Consequential sovereign instinct of pacifism, idealism, and civilisational profundity bestowed and defined India, with what’s now acknowledged as its patented Soft Power on the world stage – though in recent times, a recalibration of its ‘heroes’ is afoot, and a collateral outcome awaits.

Meanwhile, neighbouring Pakistan chose a decidedly ‘exclusivist’ trajectory that was rooted in its preferred genealogical rationale of the two-nation theory.

It postured militaristic muscularity with frequent disruptions to its democracy by its Generals, who spewed gimlet-soaked braggadocio, pandered to religious fanaticism, and stoked phantoms of the ‘enemy next door’ – an insecure, overenthusiastic, and angry nation entreated a ‘thousand-year war against India’, ‘bleeding India with a thousand cuts,’ or ‘one Muslim soldier is equal to 10 Hindu soldiers’ sorts of exhortation and justifications.

Concurrently and politically, retrofitting of improvised tales of Khalid Walid and Mohammad bin Qasim shaped the literal start of national history, with a deliberate amnesia onto the prior history of the ancient land.

Fledgling remains of MA Jinnah’s confused secularism died rather prematurely and rapidly – his seminal speech calling for religious equality on 11 August 1947 was immediately censored. By passing Objectives Resolution in 1949, MA Jinnah was reduced to a perfunctory photo on official walls, by 1951 his sister Fatima Jinnah (‘Mader-e-Millat’ or Mother of the Nation) was subjected to attacks on her 'modesty' and patriotism by Field Marshal Ayub Khan, who defeated her (in what was internationally believed to be rigged elections) in the Presidential Elections of 1965.

Post the humiliation of 1971, the civilian alternative in Zulfiqar Ali Bhutto did barely better with declaring Islam as the state religion, symbolically organising Islamic Summit, declaring Ahmadis non-Muslim etc, only to see the uncontrollable genie of religious passions consume its own progenitor, as religious parties soon sought Bhutto’s own head under the war cry of Nizam-i-Mustafa.

Almost immediately, a bigot par excellence in General Zia-ul-Haq was to emerge and conclusively drive the ‘land of the pure’ towards a theocracy of medieval times, with unbridled ferocity and purpose.

Naya Pakistan & It's Old Realities

The Zia era’s permanent damage to the soul of Pakistan is at the heart of most ills that irretrievably afflict Pakistan’s popular passions, beliefs, and actions, today. For such dark leaders in history, ‘othering’ their own towards majoritarian moorings became an invaluable political and societal tool, as oft misused in democracies.
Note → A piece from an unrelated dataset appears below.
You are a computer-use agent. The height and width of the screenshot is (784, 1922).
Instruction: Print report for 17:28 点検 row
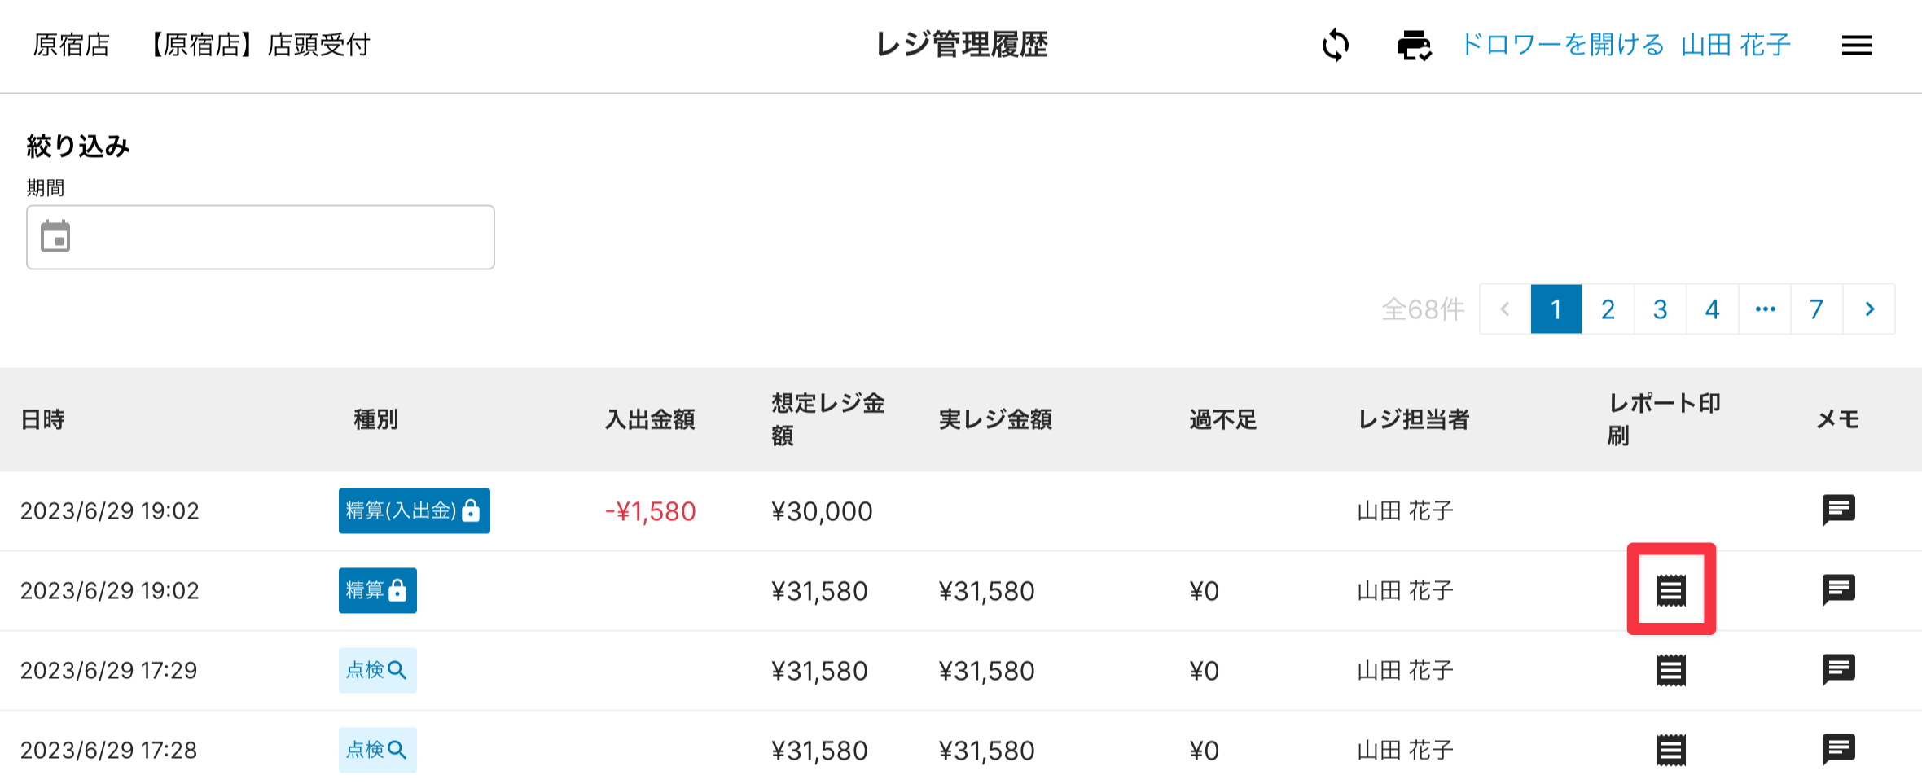point(1670,750)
Having made conscious rejections/selections of a certain type of national heroes, the consequences of that on the Pakistani narrative are inevitable – bedevilling it, irrespective of any restorative claims to the contrary.

A couple of months after Pakistan was first ‘grey listed’ for financing terrorism by the Global Watchdog Agency, Financial Action Task Force (FATF) in June 2018, Imran Khan was ‘selected’ for Prime Ministership promising Naya Pakistan (New Pakistan). Over three years since, ‘Taliban Khan’ (as Imran Khan is popularly/increasingly known post-Afghanistan regression) still faces the international ignominy of being ‘grey listed’.

It is not by accident but by willful politics and choices that Pakistan makes, that it engenders a certain output. The blend includes punting on Haqqani factions, internationally aligning with the likes of Recep Erdoğan and Xi Jinping, making vile, bigoted, and chauvinistic attributions to domestic opposition, perpetuating societal fault lines and divisions etc.

Naya Pakistan remains as stale, bitter, and revisionist as the one left by General Zia-ul-Haq, if not worse!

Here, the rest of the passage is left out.